Task directions: Retype, exactly as they appear below, the lines between the line holding "Cat. No: (576, 451)" and the line holding "Opus: (571, 307)", both ends included.

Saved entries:
----------------

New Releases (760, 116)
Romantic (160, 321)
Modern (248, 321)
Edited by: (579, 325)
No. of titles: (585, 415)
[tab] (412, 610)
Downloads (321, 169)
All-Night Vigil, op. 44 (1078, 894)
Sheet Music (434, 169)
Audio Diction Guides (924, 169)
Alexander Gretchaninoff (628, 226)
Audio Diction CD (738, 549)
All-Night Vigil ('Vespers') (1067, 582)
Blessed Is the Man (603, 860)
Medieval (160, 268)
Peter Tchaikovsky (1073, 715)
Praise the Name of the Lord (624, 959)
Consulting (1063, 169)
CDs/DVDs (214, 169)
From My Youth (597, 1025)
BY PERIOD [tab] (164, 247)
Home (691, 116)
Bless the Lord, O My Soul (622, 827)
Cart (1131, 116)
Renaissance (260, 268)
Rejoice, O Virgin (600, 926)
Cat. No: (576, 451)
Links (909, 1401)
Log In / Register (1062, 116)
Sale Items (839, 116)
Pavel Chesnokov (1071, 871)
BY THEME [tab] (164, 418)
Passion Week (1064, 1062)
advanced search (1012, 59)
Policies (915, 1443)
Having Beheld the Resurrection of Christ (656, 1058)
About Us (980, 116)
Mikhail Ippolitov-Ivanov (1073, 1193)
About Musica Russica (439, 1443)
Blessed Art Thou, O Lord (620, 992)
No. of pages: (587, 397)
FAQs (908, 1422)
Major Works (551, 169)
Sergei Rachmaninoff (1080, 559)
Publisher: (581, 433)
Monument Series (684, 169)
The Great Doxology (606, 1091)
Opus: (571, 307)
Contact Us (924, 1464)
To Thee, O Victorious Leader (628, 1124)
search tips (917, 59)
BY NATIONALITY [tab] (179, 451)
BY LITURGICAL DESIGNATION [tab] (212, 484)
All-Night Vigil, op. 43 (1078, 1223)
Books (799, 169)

----------------

Answer section:
Cat. No: (576, 451)
Links (909, 1401)
Log In / Register (1062, 116)
Sale Items (839, 116)
Pavel Chesnokov (1071, 871)
BY THEME [tab] (164, 418)
Passion Week (1064, 1062)
advanced search (1012, 59)
Policies (915, 1443)
Having Beheld the Resurrection of Christ (656, 1058)
About Us (980, 116)
Mikhail Ippolitov-Ivanov (1073, 1193)
About Musica Russica (439, 1443)
Blessed Art Thou, O Lord (620, 992)
No. of pages: (587, 397)
FAQs (908, 1422)
Major Works (551, 169)
Sergei Rachmaninoff (1080, 559)
Publisher: (581, 433)
Monument Series (684, 169)
The Great Doxology (606, 1091)
Opus: (571, 307)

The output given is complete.